About this task: The response consists of the lines from the start of the material below through the line holding "Screen dimensions: 1414x840", repeated word for word and without pictures.

Supplied information:
[Start of Attachment]

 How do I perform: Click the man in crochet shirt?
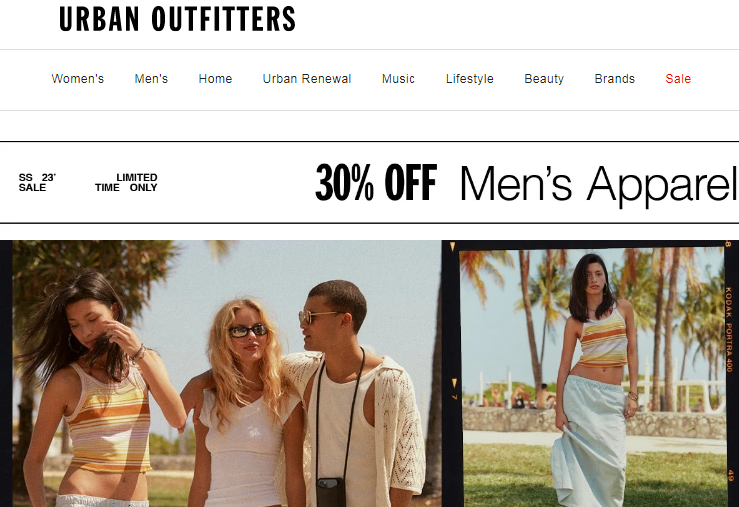[358, 393]
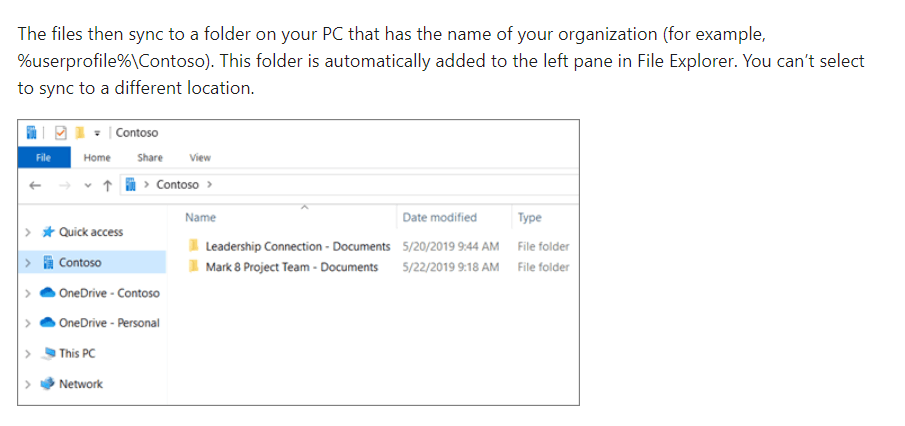Click the Up directory arrow
This screenshot has height=426, width=905.
click(x=107, y=185)
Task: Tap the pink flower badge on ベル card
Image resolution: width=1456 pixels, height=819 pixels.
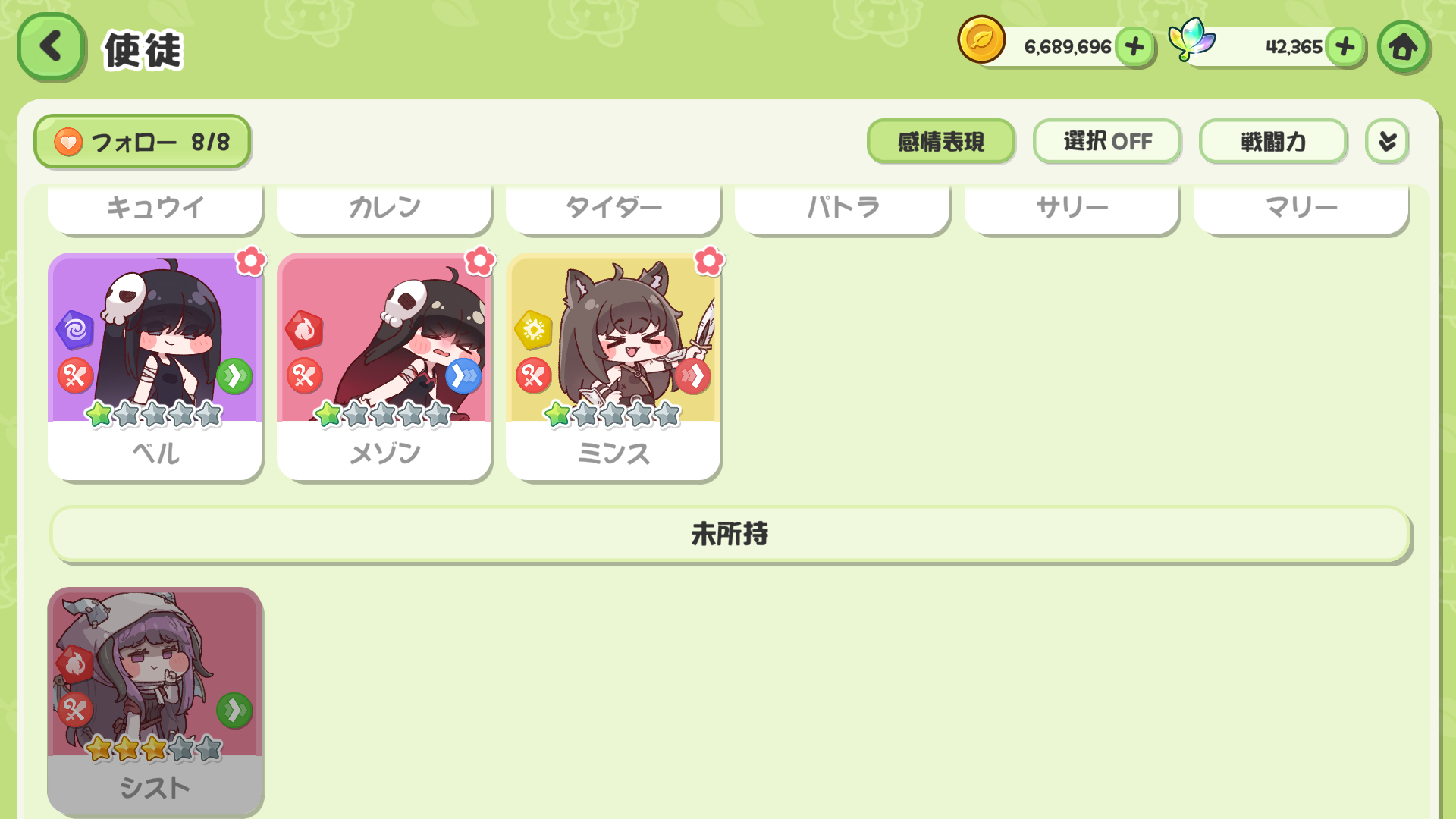Action: point(250,261)
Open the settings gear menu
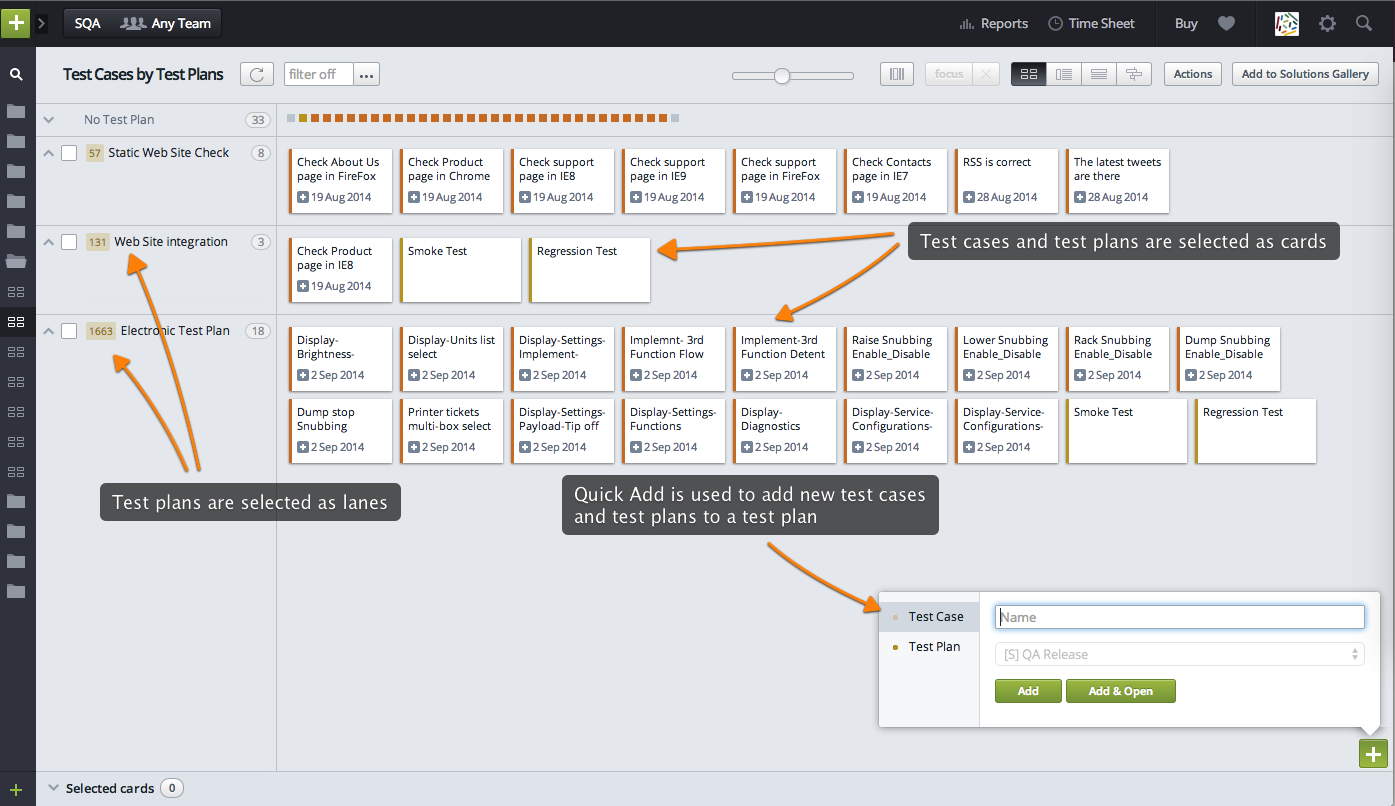Screen dimensions: 1395x806 1327,23
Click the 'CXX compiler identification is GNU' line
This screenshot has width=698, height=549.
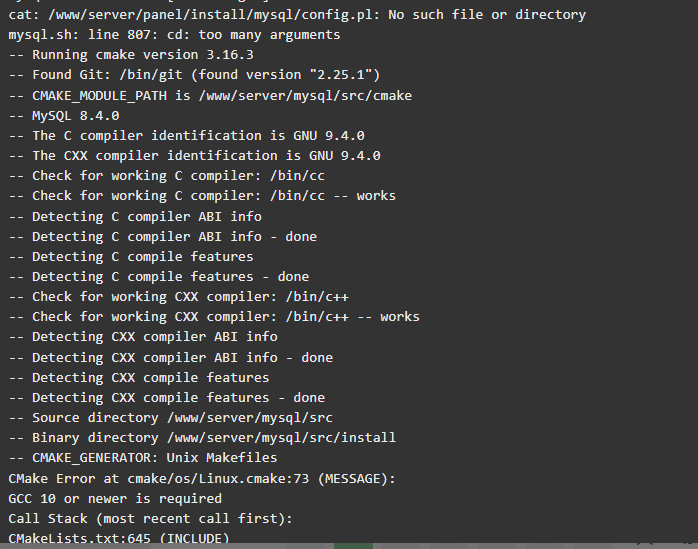(x=195, y=155)
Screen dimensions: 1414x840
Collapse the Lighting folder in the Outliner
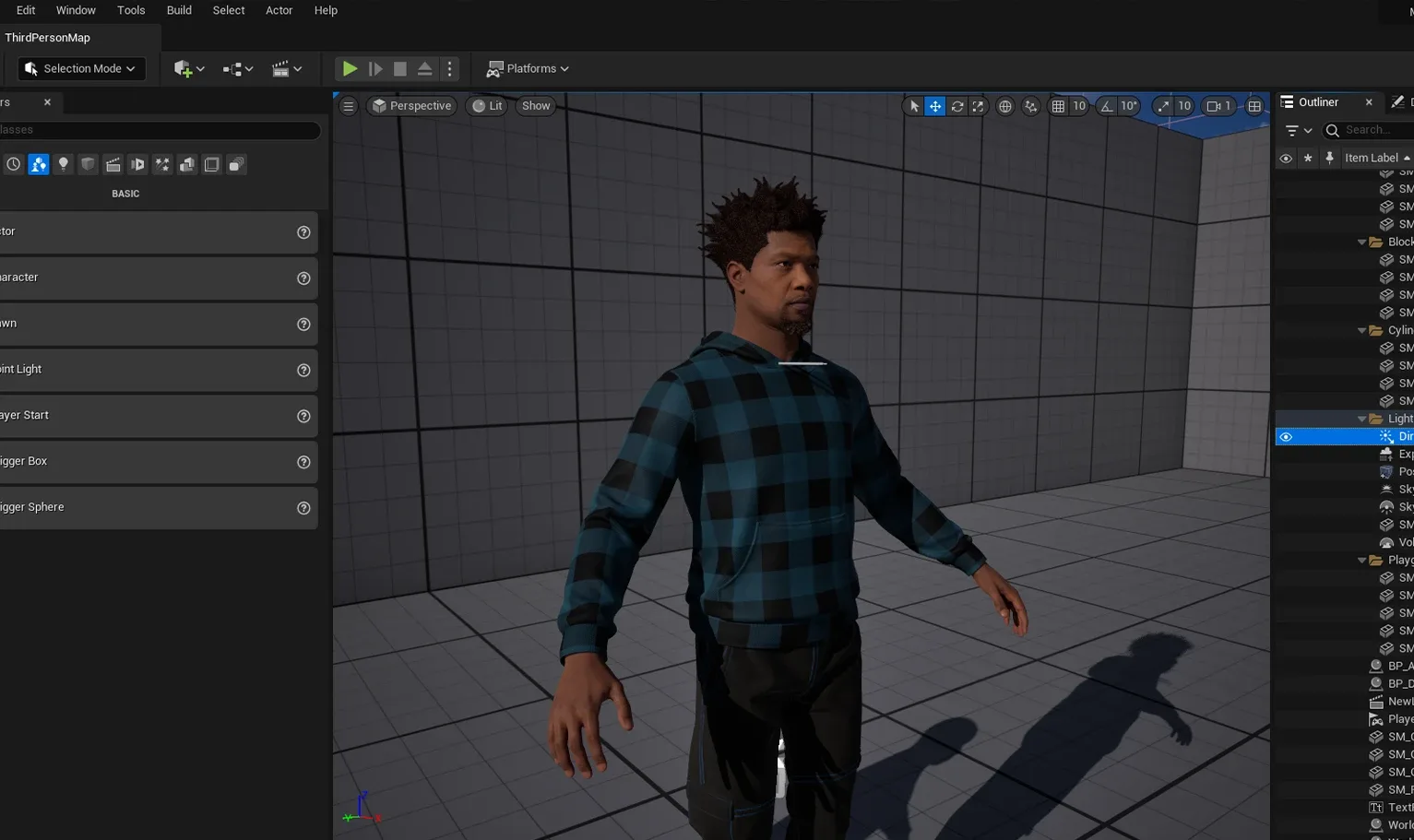click(x=1361, y=419)
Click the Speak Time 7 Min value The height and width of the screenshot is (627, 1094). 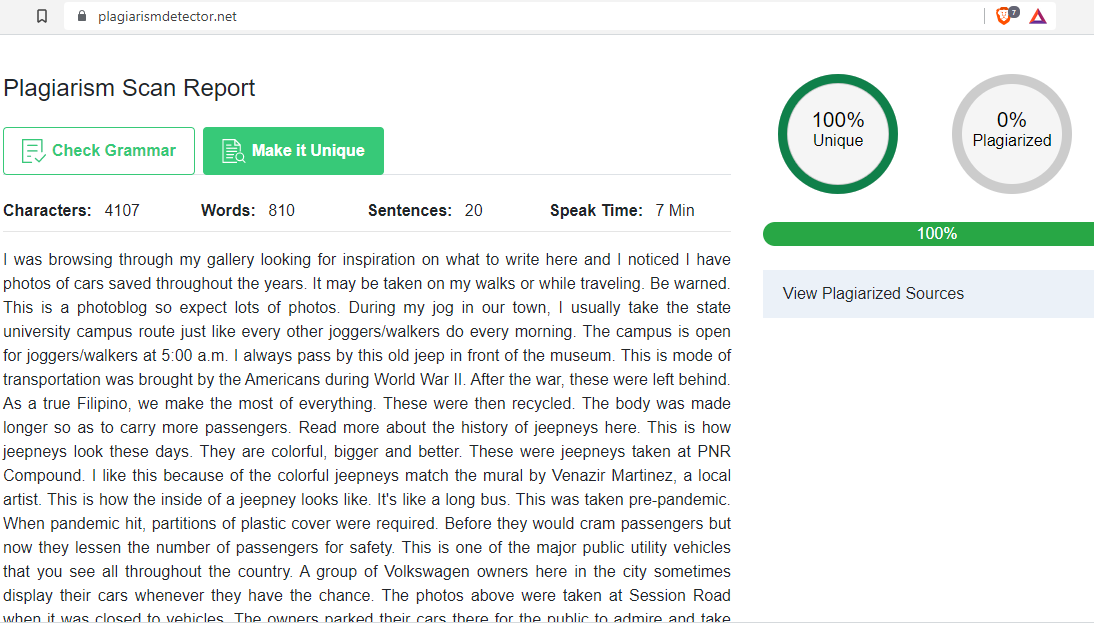pyautogui.click(x=675, y=211)
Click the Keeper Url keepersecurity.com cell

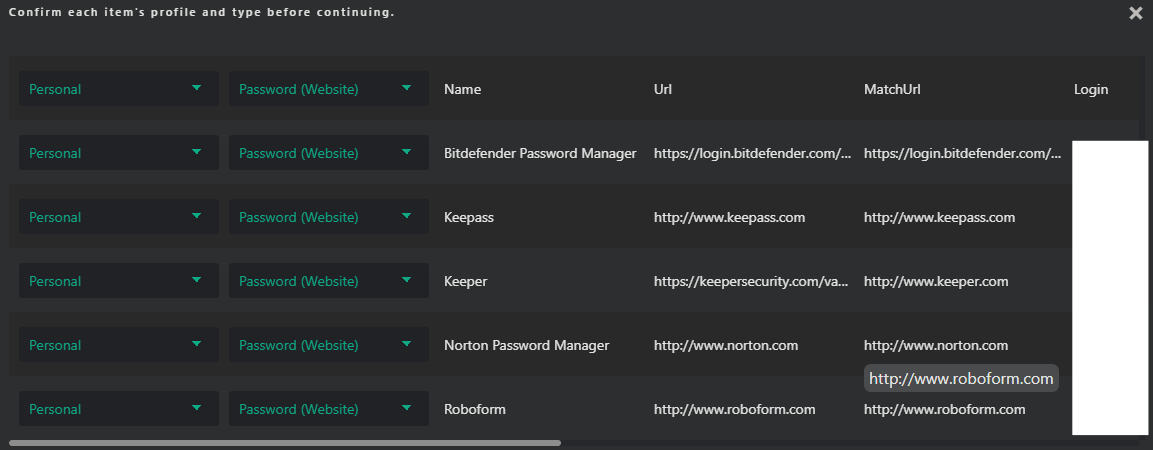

[End of Attachment]

Task solution:
 How do I perform: Click the man in crochet shirt?
[358, 393]
Click the Up directory arrow
This screenshot has height=426, width=905.
click(x=107, y=185)
Task: Tap the pink flower badge on ベル card
Image resolution: width=1456 pixels, height=819 pixels.
Action: point(250,261)
Open the settings gear menu
Screen dimensions: 1395x806 1327,23
Click the 'CXX compiler identification is GNU' line
This screenshot has width=698, height=549.
(x=195, y=155)
Screen dimensions: 1414x840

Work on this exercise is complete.